CONSIGNES:
A. D'après le reportage sur le salon IMATS de Londres, à quelles dates la dernière édition londonienne a-t-elle eu lieu ?
B. Reprenez le reportage sur le salon IMATS de Londres et poursuivez-le après sa dernière phrase.

TEXTE:
+ + + + + + +

Les reportages ESI : Tout sur le salon IMATS LONDRES 2013 ! Première partie
Article 100% SFX du Jeudi 04 Juillet 2013

Textes & photos de notre envoyé spécial Jean-Philippe Lomas.

On ne présente plus le célèbre salon IMATS. Depuis de nombreuses années ESI y est présent, et l'an passé nous avions notamment interviewé son créateur Michael Key, éditeur en chef du journal MAKE-UP ARTIST MAGAZINE. La dernière édition Londonienne en date s'est déroulée tout récemment, du 21 au 23 juin. Comme nous l'annoncions il y a peu, cette douzième édition comportait quelques nouveautés. Pour commencer, nous avons troqué la neige du mois de février pour les averses du mois de juin ! Comme l'an dernier, le salon a ouvert ses portes aux professionnels dès le vendredi après-midi, ce qui leur permettait de découvrir le salon en avant-première, sans l'affluence du grand public.

+ + + + + + +

DONNÉES FOURNIES:
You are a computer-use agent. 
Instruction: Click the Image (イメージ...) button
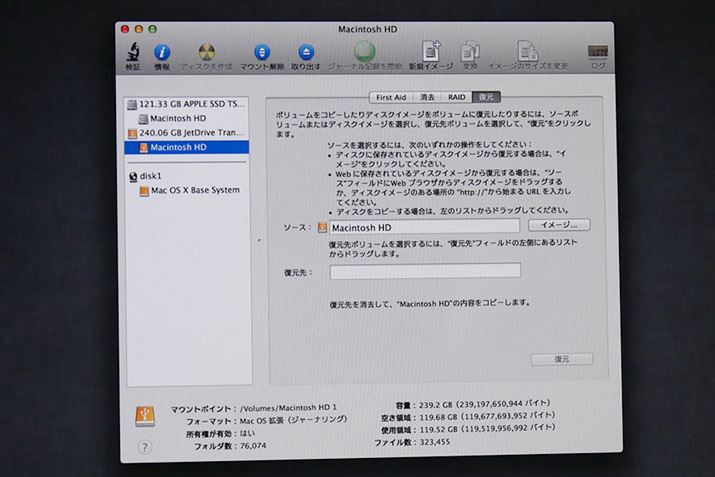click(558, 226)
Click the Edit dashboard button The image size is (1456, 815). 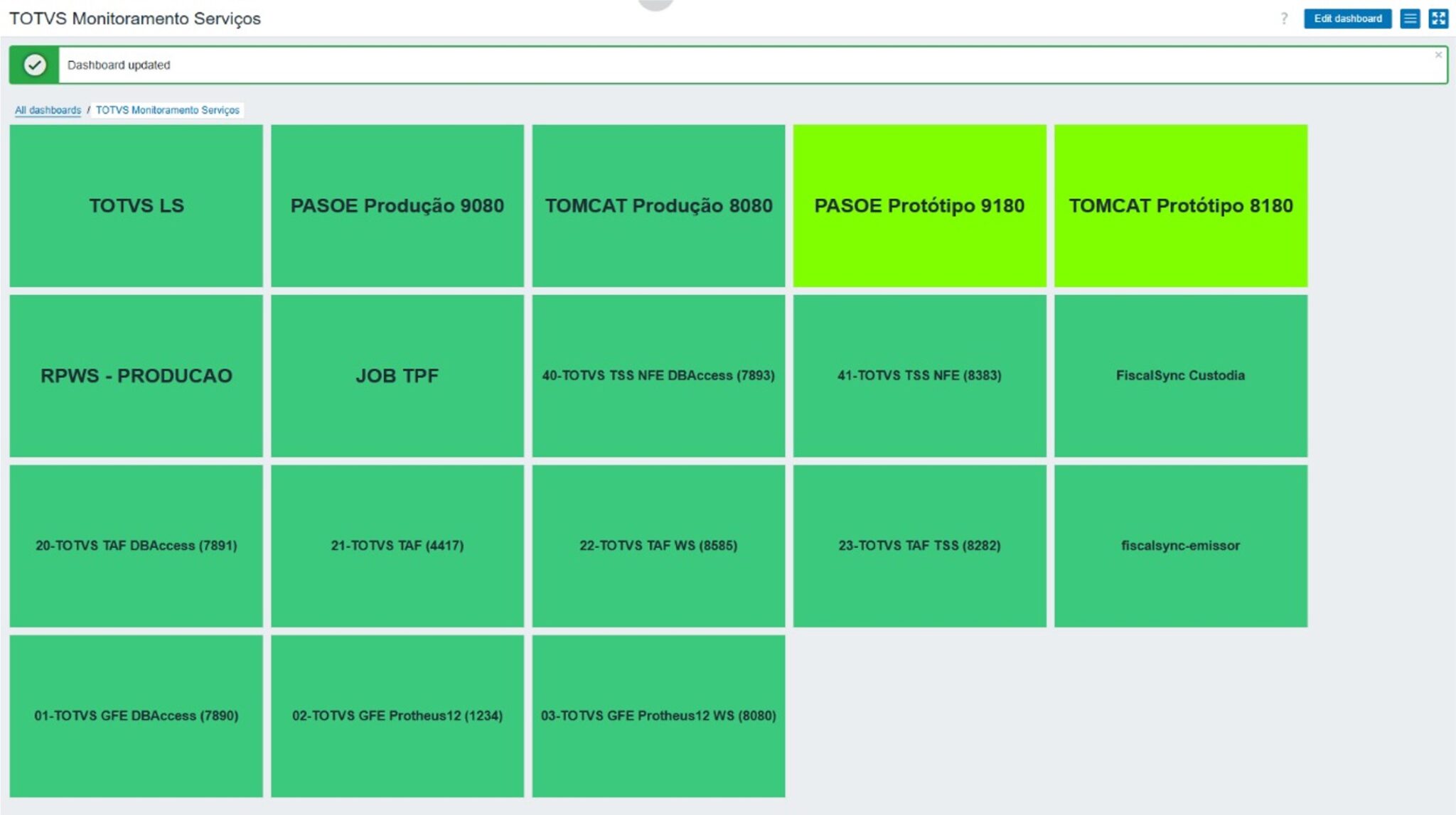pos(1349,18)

+ + + + + + +

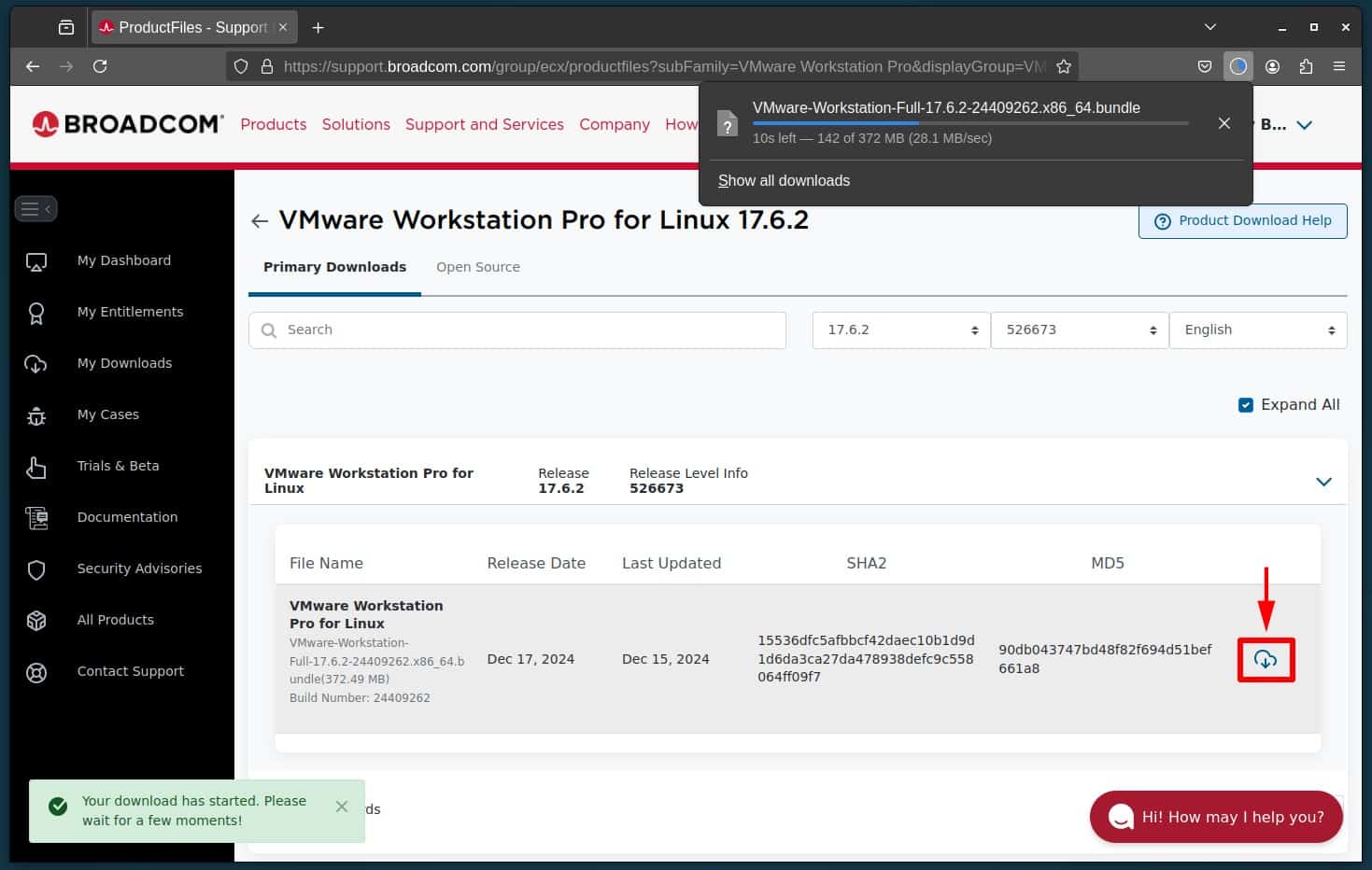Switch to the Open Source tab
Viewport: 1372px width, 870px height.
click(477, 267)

+ + + + + + +

RÉPONSES PAR CONSIGNE:
A. Du 21 au 23 juin.

B.
Première journée

Cette année ce n'est pas à l'Alexandra Palace que nous avons rendez-vous mais sous la verrière de l'Olympia National Hall dans le quartier de West Kensington. Ce lieu s'avère beaucoup plus commode d'accès à partir du centre de Londres que ne l'était l'Alexandra Palace. Quand nous arrivons, il y a déjà une queue assez longue dans la rue alors que pratiquement rien n'indique la présence du salon, en dehors d’une affiche assez discrète sur la porte du bâtiment. Quel contraste avec l'immense banderole qui ornait les années précédentes l'entrée de l'Alexander Palace ! Qu'importe, ce qui compte se trouve à l'intérieur… Nous entrons dans le calme et les formalités administratives se déroulent sans heurt. Cette journée est réservée aux détenteurs de la carte Pro du MAKE-UP ARTIST MAGAZINE. Il y a maintenant cinq cartes Pro différentes : la rouge destinée aux écoles ; la bleue aux esthéticien(ne)s ; la blanche qui est la carte de base pour les maquilleurs ; la Gold pour les maquilleurs travaillants pour le cinéma ou le théâtre ; et finalement la Platinum qui est réservée à la crème de la crème de la profession.

Nous faisons un premier tour pour repérer les lieux alors que certains exposants finissent d'installer leurs stands. Le nombre d'exposants semble être légèrement moins élevé que l'an passé, mais c'est peut-être une fausse impression car le hall d'exposition dispose d'un large balcon qui en fait tout le tour. C'est d'ailleurs là que s'installe l'habituel "Muséum", organisé pour la seconde fois par le maquilleur Adrian Rigby (HARRY POTTER, WORLD WAR Z). Les deux compétitions de maquillage du weekend se dérouleront également à cet étage, qui comporte aussi un coin buvette avec des tables et des chaises pour se détendre. La scène principale ainsi qu'une scène secondaire se trouvent aux deux extrémités du hall d'exposition au même niveau que les exposants. Le niveau balcon abrite deux plus petites salles de conférence. Alors que certains stands proposent déjà des démonstrations de techniques et de produits, ainsi que du body-painting et du maquillage beauté, nous renouons contact avec de nombreuses connaissances qui ont également fait le voyage jusqu'à Londres.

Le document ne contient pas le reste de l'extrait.